Teach Kids Respect for Law

Teaching kids respect for the law is usually not a sit down and talk affair; it is more likely to be a monkey see monkey do thing. Respect for authority is learned unconsciously or imitated naturally by kids from parents and other caregivers in their young lives.

Respect for the law is learned from parents
Photograph courtesy
There was this teenage girl I know who used to pocket pens in shop counters after signing a receipt. These are not spectacular pens but often scratchy worthless objects minutes away from their eternal rest in landfills. When asked why she did it, she just turned around and said, "But Daddy does it all the time!"

She had obviously been watching Daddy do it ever since she could remember and it probably was a cute secret between the parent and child and made for great bonding, but it was wrong on so many levels. Parents are at the bottom of most acquired behaviours and these things persist into adulthood.

One method grown-ups adopt to appear cool before their growing kids, is to break simple traffic laws. You might get away with running a light and laugh over it with your little girl. You might even feel a little bit heroic and imagine you impress your child with this act of rebellion. It might seem like a lot of fun at the time, but you are unconsciously or not, sowing seeds of disrespect for the law. You are sending messages that say it is quite clever to bend rules, twist laws, and outwit cops.

Teach children to show respect for the law
Photograph courtesy

Bad cops are a sad reality, but that doesn't mean you paint the entire force with the same colours. Doing that will only paint an overly pessimistic and insecure social picture for your child. The law is there to protect you; and that is true regardless of the negative instances that crop up in the media and the movies.

Parents and caregivers are the primary source through which kids learn about legalities and how to adhere to them. Public life comes with a list of dos and don'ts and kids watch what you do and don't do. Stealing is stealing whether it is a lowly CD or the crown jewels.
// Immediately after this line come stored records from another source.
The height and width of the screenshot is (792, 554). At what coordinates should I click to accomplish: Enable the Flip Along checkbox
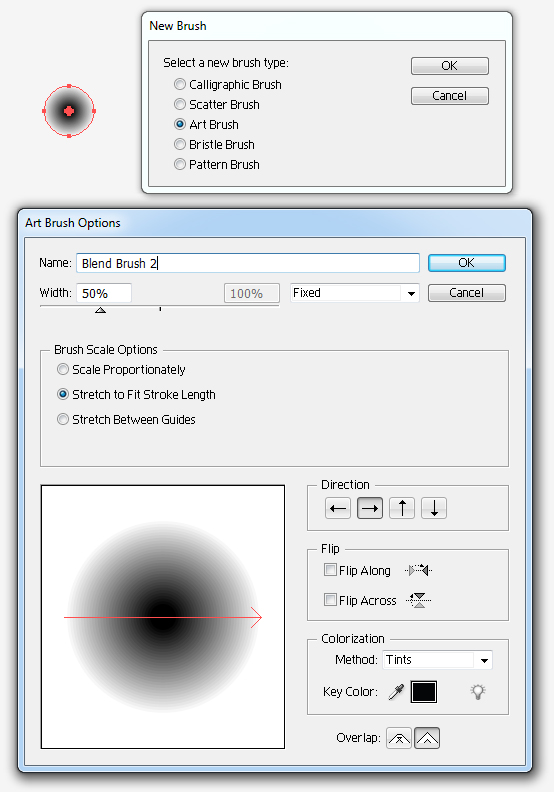[330, 570]
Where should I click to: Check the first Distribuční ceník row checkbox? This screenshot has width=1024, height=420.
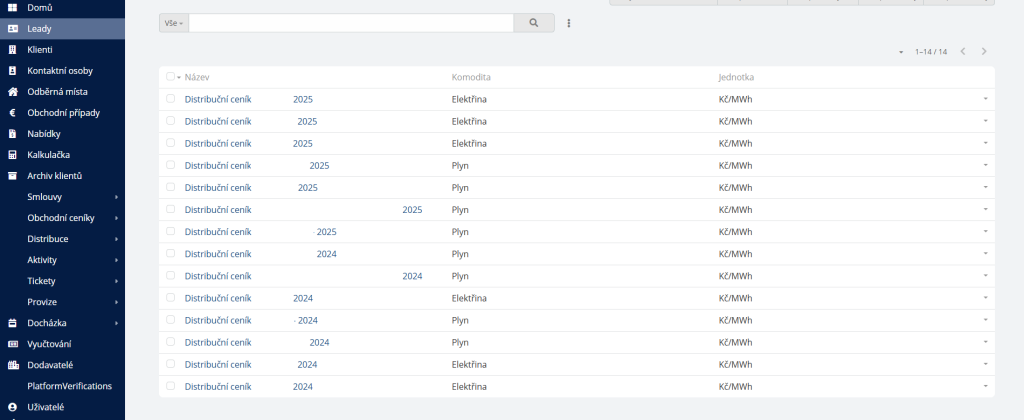170,99
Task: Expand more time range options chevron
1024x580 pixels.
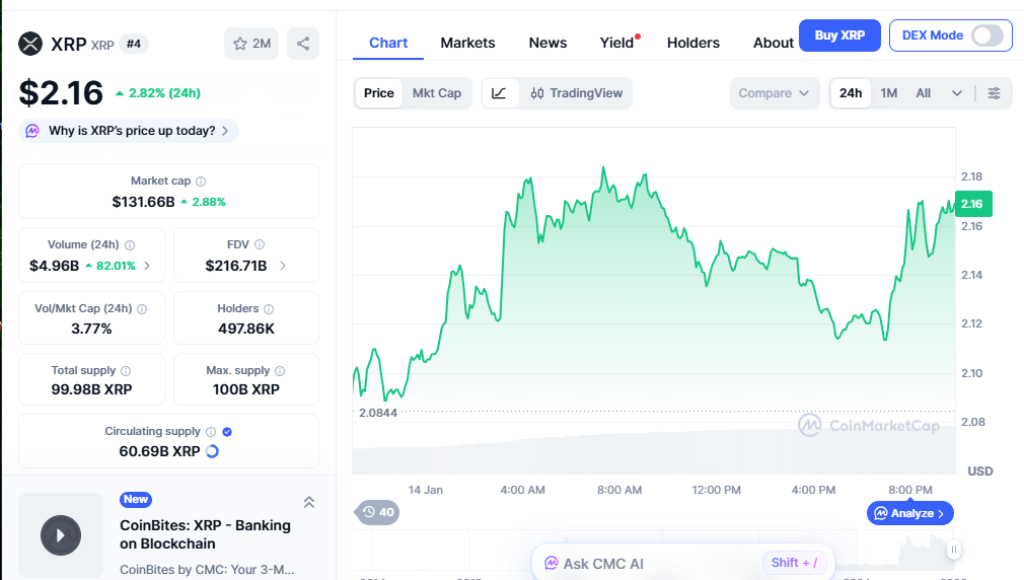Action: click(957, 93)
Even if you're scrupulous about obeying the law, your child might come home with something in his pockets from the supermarket.Explain clearly why it's not right. Do not get all righteous and brand him a thief. Go back with him and return the product or pay for it. The important thing to remember here is to align yourself firmly on the side of the child and not side with the others against him. You're in it together. If the store clerk makes a big thing out of it, you should be at the receiving end of it with your child. There's a touch of unpleasantness involved here in this act of returning stolen property and this may just be what it takes to deter the child from ever doing it again.
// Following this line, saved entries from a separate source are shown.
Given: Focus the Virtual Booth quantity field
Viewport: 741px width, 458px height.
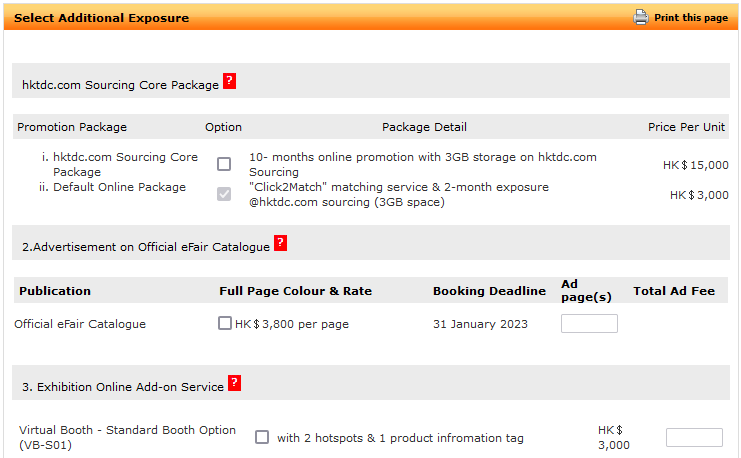Looking at the screenshot, I should pos(694,438).
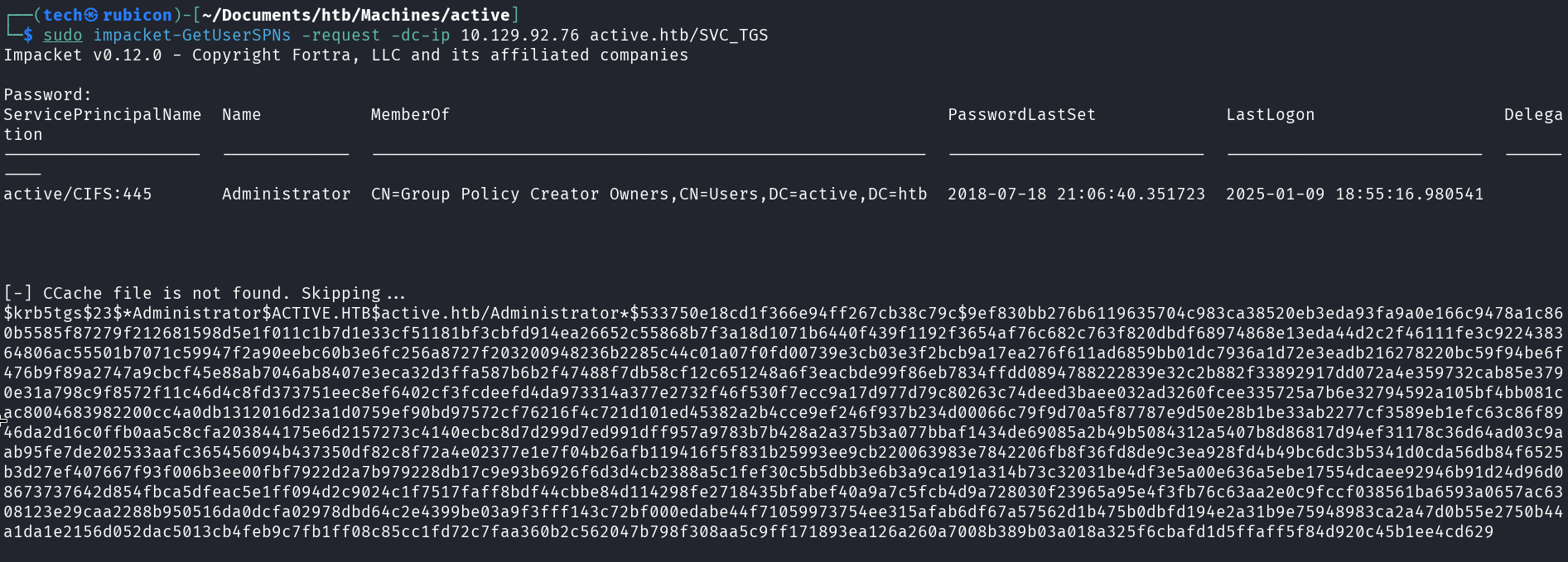Click the PasswordLastSet column header
The height and width of the screenshot is (562, 1568).
1021,114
Teach children to follow rules and obey the law
Photograph courtesy

Teaching kids respect for the law may mean giving them the support they require to stand up to peer pressure which may sometimes cause them to break the law. Breaking the law is bad and should not be treated as some rite of passage that grands heroism.If you condone minor misdemeanours, you are culpable of encouraging more deviant behaviour as the child grows. Clearly align yourself on the side of the law and don’t send mixed signals to your child about which side you're on.

You don’t have to be a bank robber to be a law breaker; simple things such as tearing pages off a library book, downloading copyrighted material from the internet, sneaking mints off the counter when the sales clerk is not looking, pocketing stuff that belongs to others when you find them lying around, well the list could go on, but you get what I'm trying to say. Teaching respect for the law gives kids clear guidelines on proper social behaviour as well as mental boundaries that encourage them to do the right thing without any prompting. 


  1. It is true that kids these days think the law is a joke.And I don't think that's going to change.

  2. Thanks for your comment, Anon.Well,I'm hoping we can make the change by educating our kids about it while we can.